> A run of records:
[Begin]
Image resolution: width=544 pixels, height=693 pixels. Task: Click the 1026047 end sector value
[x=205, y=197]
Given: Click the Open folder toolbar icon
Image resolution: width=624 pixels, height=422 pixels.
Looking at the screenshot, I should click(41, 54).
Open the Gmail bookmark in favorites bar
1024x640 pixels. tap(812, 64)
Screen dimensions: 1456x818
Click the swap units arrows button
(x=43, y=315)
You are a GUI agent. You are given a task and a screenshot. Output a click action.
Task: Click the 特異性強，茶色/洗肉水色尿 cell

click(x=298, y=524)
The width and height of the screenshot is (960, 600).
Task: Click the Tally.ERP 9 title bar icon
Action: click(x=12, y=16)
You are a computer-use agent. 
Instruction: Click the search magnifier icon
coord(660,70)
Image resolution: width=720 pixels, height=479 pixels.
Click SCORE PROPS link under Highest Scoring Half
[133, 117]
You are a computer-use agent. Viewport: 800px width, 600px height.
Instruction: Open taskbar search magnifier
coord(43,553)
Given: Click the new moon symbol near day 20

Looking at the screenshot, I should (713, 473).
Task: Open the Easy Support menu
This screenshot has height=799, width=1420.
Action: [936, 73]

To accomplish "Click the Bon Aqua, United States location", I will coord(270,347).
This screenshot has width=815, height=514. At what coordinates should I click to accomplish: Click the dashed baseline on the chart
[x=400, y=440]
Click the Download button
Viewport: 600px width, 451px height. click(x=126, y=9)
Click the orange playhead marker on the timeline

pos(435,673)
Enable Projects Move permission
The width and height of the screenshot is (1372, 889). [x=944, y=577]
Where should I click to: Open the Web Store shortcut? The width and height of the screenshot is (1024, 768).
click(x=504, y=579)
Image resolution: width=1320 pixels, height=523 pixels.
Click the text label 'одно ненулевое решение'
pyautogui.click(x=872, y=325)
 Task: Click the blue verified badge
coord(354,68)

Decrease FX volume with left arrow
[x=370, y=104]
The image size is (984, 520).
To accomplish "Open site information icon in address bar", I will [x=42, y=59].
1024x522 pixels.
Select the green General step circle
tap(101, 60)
[End]
> Written exercise:
Could you give the lines of these records as a Markdown table with two columns, "Row" for the row number and "Line" for the line itself, leaving out any blank lines?

> Response to this task:
| Row | Line |
|---|---|
| 1 | Image resolution: width=544 pixels, height=693 pixels. Task: Click the 1026047 end sector value |
| 2 | [x=205, y=197] |
| 3 | Given: Click the Open folder toolbar icon |
| 4 | Image resolution: width=624 pixels, height=422 pixels. |
| 5 | Looking at the screenshot, I should click(41, 54). |
| 6 | Open the Gmail bookmark in favorites bar |
| 7 | 1024x640 pixels. tap(812, 64) |
| 8 | Screen dimensions: 1456x818 |
| 9 | Click the swap units arrows button |
| 10 | (x=43, y=315) |
| 11 | You are a GUI agent. You are given a task and a screenshot. Output a click action. |
| 12 | Task: Click the 特異性強，茶色/洗肉水色尿 cell |
| 13 | click(x=298, y=524) |
| 14 | The width and height of the screenshot is (960, 600). |
| 15 | Task: Click the Tally.ERP 9 title bar icon |
| 16 | Action: click(x=12, y=16) |
| 17 | You are a computer-use agent.  |
| 18 | Instruction: Click the search magnifier icon |
| 19 | coord(660,70) |
| 20 | Image resolution: width=720 pixels, height=479 pixels. |
| 21 | Click SCORE PROPS link under Highest Scoring Half |
| 22 | [133, 117] |
| 23 | You are a computer-use agent. Viewport: 800px width, 600px height. |
| 24 | Instruction: Open taskbar search magnifier |
| 25 | coord(43,553) |
| 26 | Given: Click the new moon symbol near day 20 |
| 27 | Looking at the screenshot, I should (713, 473). |
| 28 | Task: Open the Easy Support menu |
| 29 | This screenshot has height=799, width=1420. |
| 30 | Action: [936, 73] |
| 31 | To accomplish "Click the Bon Aqua, United States location", I will coord(270,347). |
| 32 | This screenshot has width=815, height=514. At what coordinates should I click to accomplish: Click the dashed baseline on the chart |
| 33 | [x=400, y=440] |
| 34 | Click the Download button |
| 35 | Viewport: 600px width, 451px height. click(x=126, y=9) |
| 36 | Click the orange playhead marker on the timeline |
| 37 | pos(435,673) |
| 38 | Enable Projects Move permission |
| 39 | The width and height of the screenshot is (1372, 889). [x=944, y=577] |
| 40 | Where should I click to: Open the Web Store shortcut? The width and height of the screenshot is (1024, 768). |
| 41 | click(x=504, y=579) |
| 42 | Image resolution: width=1320 pixels, height=523 pixels. |
| 43 | Click the text label 'одно ненулевое решение' |
| 44 | pyautogui.click(x=872, y=325) |
| 45 |  Task: Click the blue verified badge |
| 46 | coord(354,68) |
| 47 | Decrease FX volume with left arrow |
| 48 | [x=370, y=104] |
| 49 | The image size is (984, 520). |
| 50 | To accomplish "Open site information icon in address bar", I will [x=42, y=59]. |
| 51 | 1024x522 pixels. |
| 52 | Select the green General step circle |
| 53 | tap(101, 60) |